Va avanti così, giorno per giorno, questa strage. Cadono soprattutto uomini che l'aridità delle statistiche considera anziani, come per alleviarne il peso della perdita. E che invece sono non solo la memoria di una comunità ma spesso pezzi vitali, fattivi quanto e più dei giovani. Come il rugbista Azzolari. O come il fotografo Flavio Marinoni, bergamasco doc, uno che con la macchina a tracolla aveva girato il mondo, mosso da curiosità quasi insaziabile, e quello che non era a portata del suo obiettivo lo snidava dai meandri della fantasia, traducendolo in quadri e sculture. Passione e tecnologia, chilometri nelle scarpe e steadycam, droni e riprese sottomarine, tutto ciò che all'aria o in acqua avesse senso riprendere era nel suo mirino. I sessantacinque anni gli avevano incanutito i baffoni ma non la voglia di fare. Sotto l'imperversare del virus era rimasto nella sua Rovetta, vicino all'epicentro. Quando lo avevano portato nell'ex sanatorio di Piario sembrava che fosse destinato a scamparla, poi peggiora e lo trasferiscono a Milano, all'Auxologico. Muore domenica. «Mi ha insegnato l'amore per la fotografia e il valore di fotografare», dice il figlio Morgan, che ha seguito le sue orme. E la moglie Renata Nonis sparge come un ricordo le note della canzone di quando, nel '75, lei e Flavio si erano conosciuti. É Harvest, di Neil Young.
Muoiono gli anziani, i vecchi, i vecchissimi: come don Erasmo Mazza, che a Garessio - tremila anime, su nelle valli cuneesi - aveva battezzato, sposato e sepolto generazioni. A novant'anni era ancora in pista, per tutti «il don», certo e immutabile come il profilo delle montagne, e che invece se ne ritorna alla casa del Padre tre giorni dopo che lo hanno scoperto positivo.

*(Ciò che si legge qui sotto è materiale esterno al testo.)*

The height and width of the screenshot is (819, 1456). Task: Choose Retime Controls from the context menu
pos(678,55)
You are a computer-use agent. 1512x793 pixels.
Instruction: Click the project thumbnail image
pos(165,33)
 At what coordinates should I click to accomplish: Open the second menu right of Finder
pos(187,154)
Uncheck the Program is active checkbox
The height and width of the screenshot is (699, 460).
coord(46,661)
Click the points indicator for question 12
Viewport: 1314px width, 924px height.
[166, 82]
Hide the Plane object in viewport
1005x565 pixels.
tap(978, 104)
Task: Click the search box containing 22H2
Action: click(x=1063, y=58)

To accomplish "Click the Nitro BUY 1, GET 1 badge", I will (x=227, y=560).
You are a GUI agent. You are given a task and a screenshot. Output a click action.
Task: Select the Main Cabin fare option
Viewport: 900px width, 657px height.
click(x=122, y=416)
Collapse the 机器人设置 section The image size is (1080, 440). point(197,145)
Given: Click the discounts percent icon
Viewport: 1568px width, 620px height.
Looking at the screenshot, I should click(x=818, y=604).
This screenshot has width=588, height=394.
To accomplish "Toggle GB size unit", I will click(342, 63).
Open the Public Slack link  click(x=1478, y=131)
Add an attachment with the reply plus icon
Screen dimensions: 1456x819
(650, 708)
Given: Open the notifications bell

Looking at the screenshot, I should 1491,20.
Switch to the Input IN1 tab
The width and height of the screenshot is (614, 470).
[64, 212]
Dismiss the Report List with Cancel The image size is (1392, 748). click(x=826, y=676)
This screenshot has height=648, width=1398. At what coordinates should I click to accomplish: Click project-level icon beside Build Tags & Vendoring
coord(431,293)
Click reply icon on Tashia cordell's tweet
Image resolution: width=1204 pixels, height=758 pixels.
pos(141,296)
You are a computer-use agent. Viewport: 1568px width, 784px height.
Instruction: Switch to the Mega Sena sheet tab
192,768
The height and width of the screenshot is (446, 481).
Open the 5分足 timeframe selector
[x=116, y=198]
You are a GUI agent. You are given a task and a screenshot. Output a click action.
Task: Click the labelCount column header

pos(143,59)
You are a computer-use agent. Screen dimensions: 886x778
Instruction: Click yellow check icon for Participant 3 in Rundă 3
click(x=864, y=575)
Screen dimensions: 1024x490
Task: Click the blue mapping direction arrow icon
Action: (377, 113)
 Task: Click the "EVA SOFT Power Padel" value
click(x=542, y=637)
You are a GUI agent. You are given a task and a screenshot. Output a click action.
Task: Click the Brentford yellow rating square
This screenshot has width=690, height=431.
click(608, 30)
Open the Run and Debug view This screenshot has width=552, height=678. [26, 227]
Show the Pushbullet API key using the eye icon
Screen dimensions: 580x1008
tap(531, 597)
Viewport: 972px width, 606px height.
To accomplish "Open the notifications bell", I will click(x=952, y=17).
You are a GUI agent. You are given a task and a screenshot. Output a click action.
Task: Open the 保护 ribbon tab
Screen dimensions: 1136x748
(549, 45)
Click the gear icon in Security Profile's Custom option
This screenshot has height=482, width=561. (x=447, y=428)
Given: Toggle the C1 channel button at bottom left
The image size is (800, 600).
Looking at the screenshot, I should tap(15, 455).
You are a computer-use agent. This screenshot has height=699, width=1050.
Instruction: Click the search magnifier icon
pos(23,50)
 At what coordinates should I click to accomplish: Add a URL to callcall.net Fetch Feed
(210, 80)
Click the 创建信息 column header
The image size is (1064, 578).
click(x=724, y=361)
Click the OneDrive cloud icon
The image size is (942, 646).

O come Giulio Titta, 73 anni, medico torinese, uno che per tutta la vita è andato nelle case dei suoi pazienti, che li ha considerati volti e non numeri: e che cede anche lui in fretta, un giorno il tampone positivo, l'indomani il ricovero, una manciata di giorni ancora e in casa è suonato il telefono, la chiamata temuta, definitiva: Se n'è andato. E così Giulio ha pagato anche lui il suo tributo come tanti servitori della collettività, i carabinieri, i preti, gli infermieri, tutti al loro posto fino alla fine.